Because the centurion would never have been
raised to believe either that Jesus was the Son of God or that this God of the
Hebrew Bible who had sent Jesus even existed or was worth worshipping. The Romans had their own pantheon of deities—mostly
plagiarized from the Greek mythological tradition with new names slapped on—and
even more importantly, they worshipped their emperor, the Caesar, as the son of
a god, because every time an emperor died, he was deified—made into a god in
their mythology.
But to this anonymous centurion, whose name, like
the woman who anointed Jesus, remains forever unknown to us, declares that this
man hung high on the cross to die, who has just died, is the son of God. Not Caesar.
Never Caesar.
This man who was at best complicit in Christ’s
death and at worst actively aided and abetted in it has declared a faith in the
man he just helped kill. A person whose job description includes putting rebels to death--he may well have literally had Christ's blood on his hands--has made that leap of faith that God asks of us. A representative
of this sin that made the death of Christ a virtual inevitability has just
recognized what has happened, and who this man truly was. Quite simply, as Borg and Crossan put it, “empire
testifies against itself.”
Centuries, millennia even, of deprivation of
basic human dignity, of violence towards the downtrodden and indifference
towards the oppressed, have testified against themselves.
It is where our redemption begins, because it
proves that there is hope, hope enough even for the most hardened of hearts,
that of a Gentile legionnaire who probably was raised to despise the pesky
Israelites and their irksome, meddlesome God.
Whatever our sins, we cannot be as far from God
as this centurion who finds God at the foot of the cross.

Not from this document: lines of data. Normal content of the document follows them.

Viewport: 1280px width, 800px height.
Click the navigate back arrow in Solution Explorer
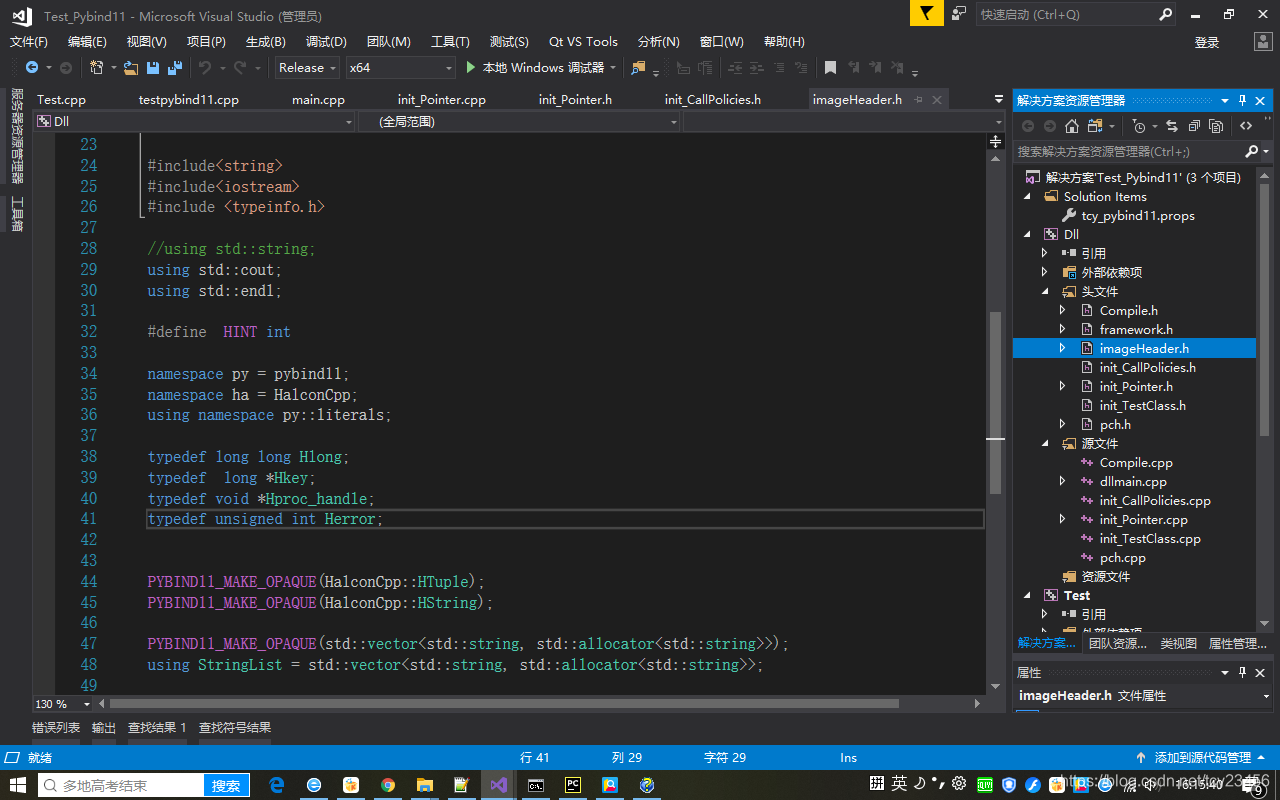tap(1027, 125)
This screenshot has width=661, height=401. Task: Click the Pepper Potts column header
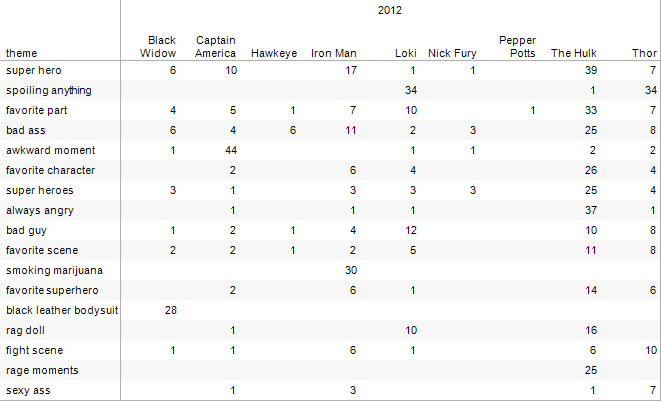517,46
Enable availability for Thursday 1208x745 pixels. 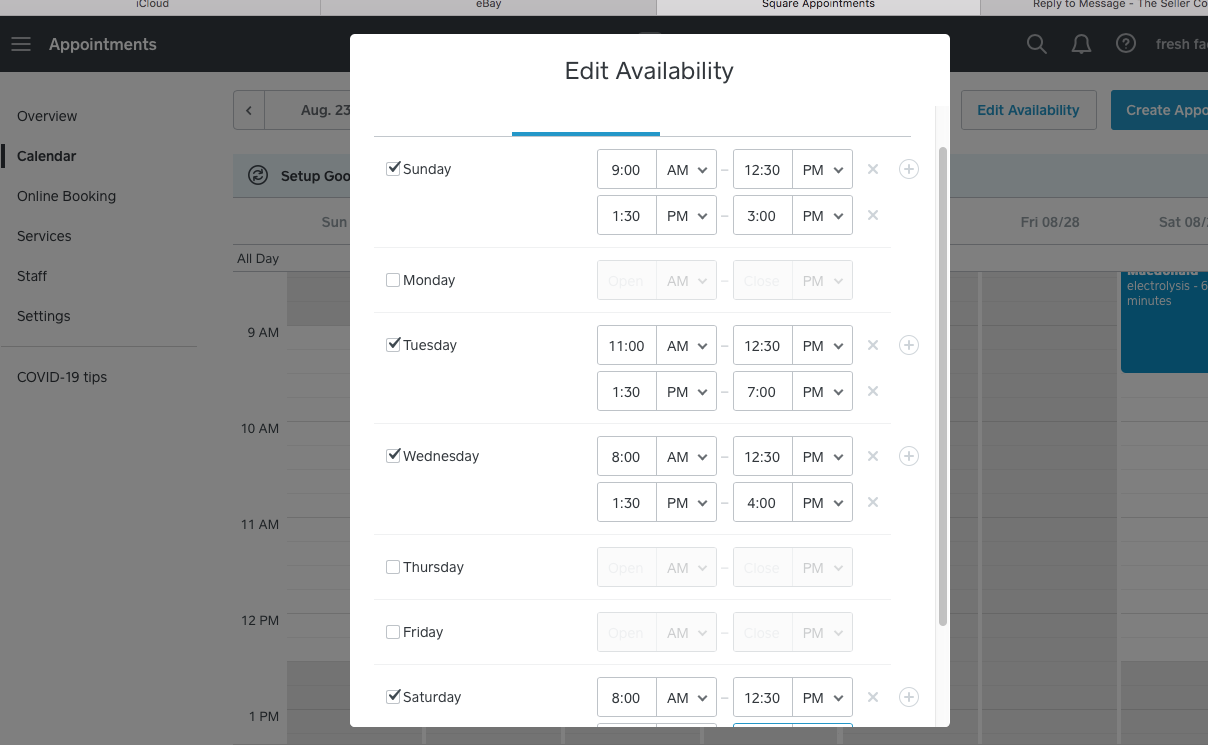393,566
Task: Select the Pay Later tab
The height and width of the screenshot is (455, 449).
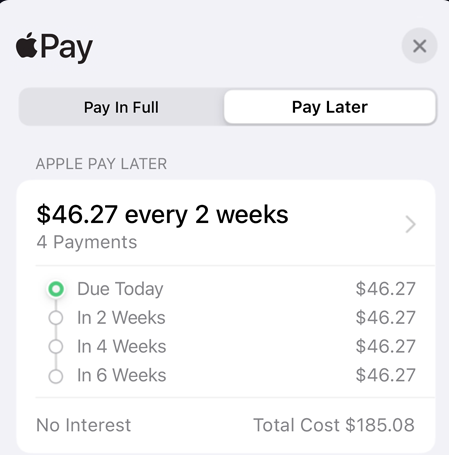Action: pyautogui.click(x=330, y=107)
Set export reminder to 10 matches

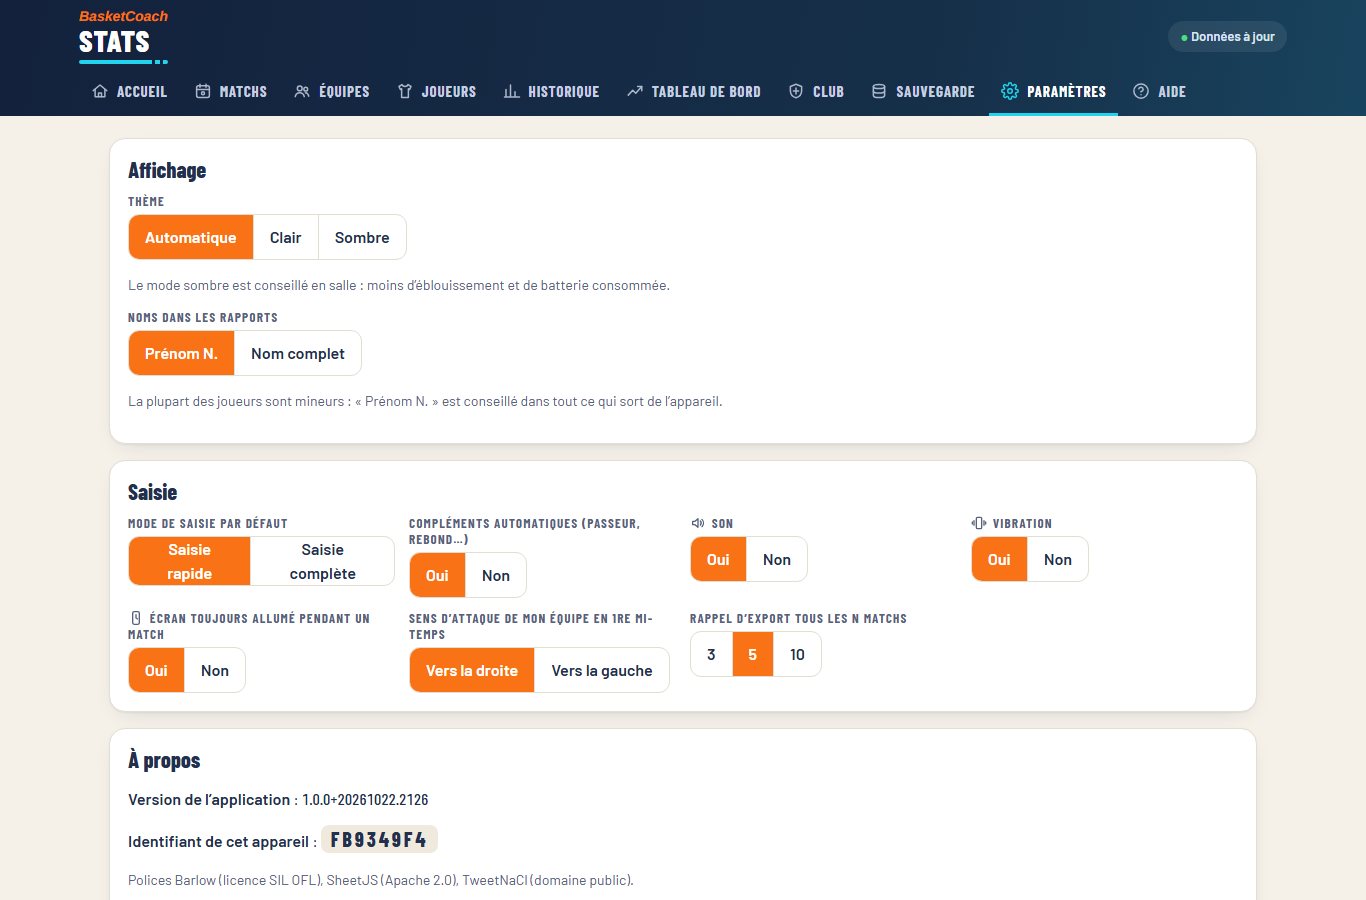coord(797,654)
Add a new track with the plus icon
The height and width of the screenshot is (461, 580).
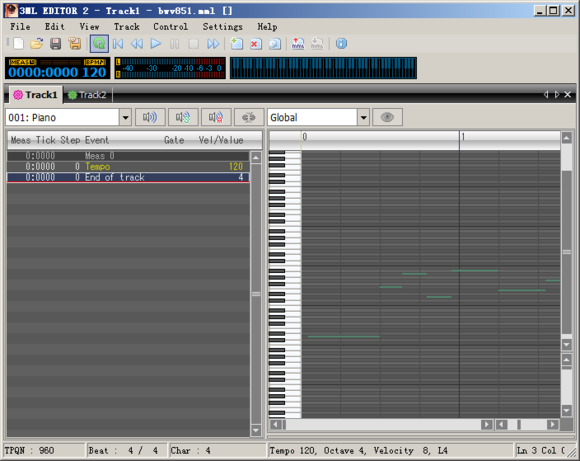tap(236, 44)
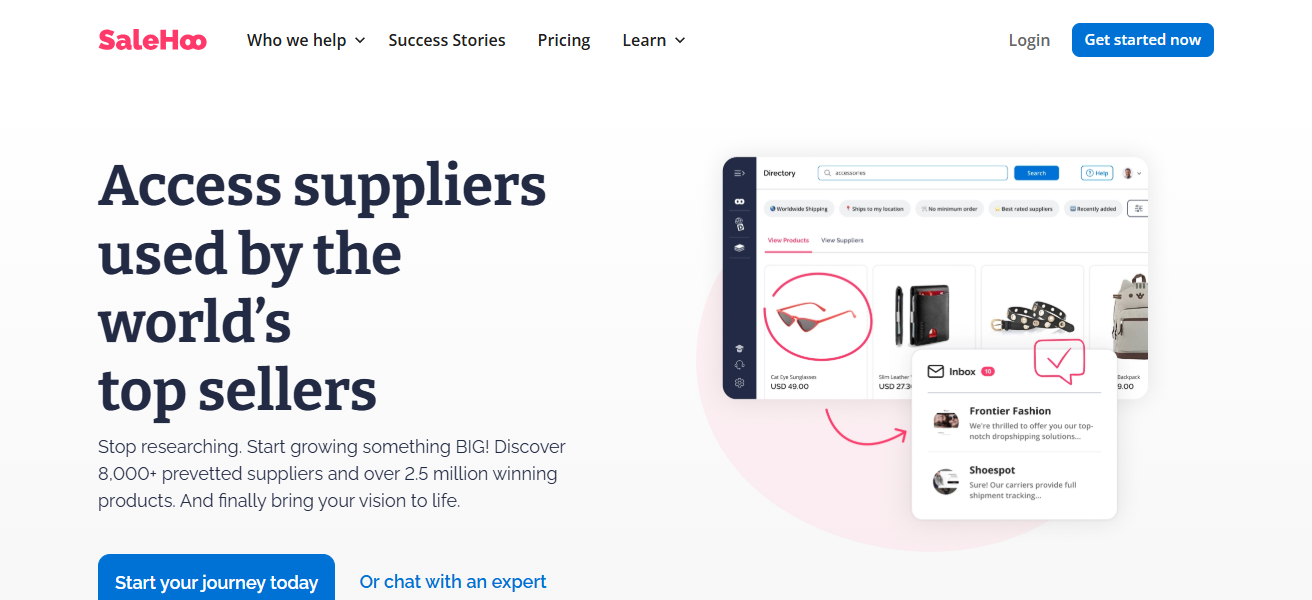Click the filter sliders icon in Directory
The width and height of the screenshot is (1312, 600).
1138,208
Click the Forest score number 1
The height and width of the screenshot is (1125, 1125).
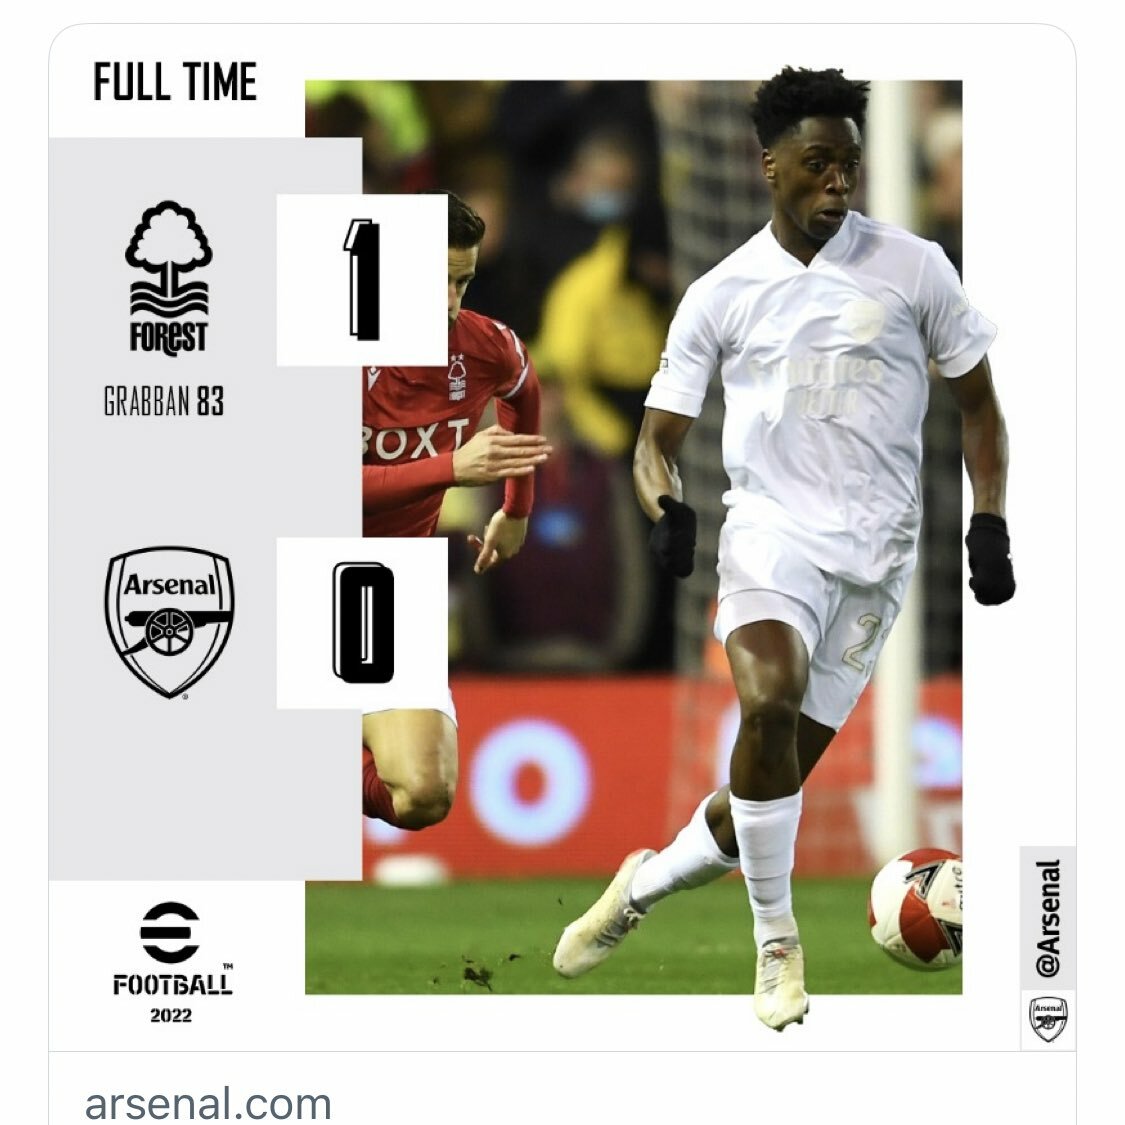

And so, like the centurion, we too can turn away
from the world and its ways of turning saints into threats and good people into
dangers to what we are used to and what we believe must be the norm; a world in
which those who are far too good often end up giving their lives for their
goodness because this world cannot bear their presence any longer.
We can turn from the inevitability of sinfulness,
though, and as soon as we do so, it is by definition no longer inevitable.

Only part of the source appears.